Aims: 

The therapeutic action of opioid analgesics is compromised by peripheral adverse effects among which opioid-induced constipation (OIC) is the most disabling, since laxatives often fail to provide satisfactory relief. Opioid receptor antagonists with limited systemic bioavailability or a peripherally restricted site of action (peripheral opioid receptor antagonists or PORAs) offer a new opportunity for the specific control of OIC. However, their efficacy and mode of action remains a matter of debate.

Methods: 

The prevalence of OIC and the efficacy of nonspecific and specific treatment options were reviewed. In addition, the mode of action of the available PORAs was analysed.

Results: 

The prevalence of OIC has been reported to vary between 15 and 90%. The specific management of OIC is currently based on 2 drug entities: subcutaneous methylnaltrexone for the reduction of OIC in patients with advanced illness, and a fixed combination of oral prolonged-release naloxone with prolonged-release oxycodone for the treatment of non-cancer and cancer pain. Both drugs attenuate OIC while the analgesic effect of opioids remains unabated. The efficacy of PORAs in reducing OIC (with an apparent relief in about 50% of patients) is difficult to assess because there is no validated test to differentiate between OIC and non-OIC and because idiopathic constipation increases with age.
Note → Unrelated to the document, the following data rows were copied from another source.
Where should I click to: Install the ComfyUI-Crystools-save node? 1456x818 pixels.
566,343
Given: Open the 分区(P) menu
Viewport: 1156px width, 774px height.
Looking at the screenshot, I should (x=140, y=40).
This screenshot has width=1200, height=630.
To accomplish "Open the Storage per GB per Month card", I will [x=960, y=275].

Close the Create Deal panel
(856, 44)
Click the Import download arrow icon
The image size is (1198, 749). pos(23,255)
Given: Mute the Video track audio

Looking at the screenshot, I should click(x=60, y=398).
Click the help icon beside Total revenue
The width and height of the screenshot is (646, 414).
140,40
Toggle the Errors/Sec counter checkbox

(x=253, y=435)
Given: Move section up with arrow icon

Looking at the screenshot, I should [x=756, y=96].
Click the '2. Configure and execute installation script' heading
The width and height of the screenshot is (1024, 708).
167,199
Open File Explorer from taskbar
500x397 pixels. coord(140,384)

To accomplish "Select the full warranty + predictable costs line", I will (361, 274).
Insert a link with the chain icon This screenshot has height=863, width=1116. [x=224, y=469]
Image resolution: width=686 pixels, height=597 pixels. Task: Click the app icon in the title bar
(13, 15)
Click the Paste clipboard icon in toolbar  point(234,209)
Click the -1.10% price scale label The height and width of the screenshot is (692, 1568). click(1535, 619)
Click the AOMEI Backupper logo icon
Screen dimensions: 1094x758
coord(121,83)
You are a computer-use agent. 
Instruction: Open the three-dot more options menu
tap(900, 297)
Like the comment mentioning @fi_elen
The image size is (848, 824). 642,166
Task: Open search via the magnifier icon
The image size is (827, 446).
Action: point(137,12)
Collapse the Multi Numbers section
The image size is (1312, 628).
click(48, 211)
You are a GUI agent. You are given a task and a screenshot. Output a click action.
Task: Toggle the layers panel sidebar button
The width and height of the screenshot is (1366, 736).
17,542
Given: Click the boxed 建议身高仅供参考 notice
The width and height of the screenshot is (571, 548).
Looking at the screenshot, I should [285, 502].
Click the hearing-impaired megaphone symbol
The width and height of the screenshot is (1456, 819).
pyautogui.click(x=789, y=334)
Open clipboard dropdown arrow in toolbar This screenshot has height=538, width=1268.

While the fixed addition of naloxone to oxycodone seems to act by preventing OIC, the intermittent dosing of methylnaltrexone every other day seems to stimulate defaecation by provoking an intestinal withdrawal response.

Conclusion: 

The availability of PORAs provides a novel opportunity to specifically control OIC and other peripheral adverse effects of opioid analgesics. The continuous dosing of naloxone in fixed combination with an opioid has the advantage of few side effects, while the intestinal withdrawal effect provoked by methylnaltrexone can be associated with pain and, in very rare cases, bowel perforation.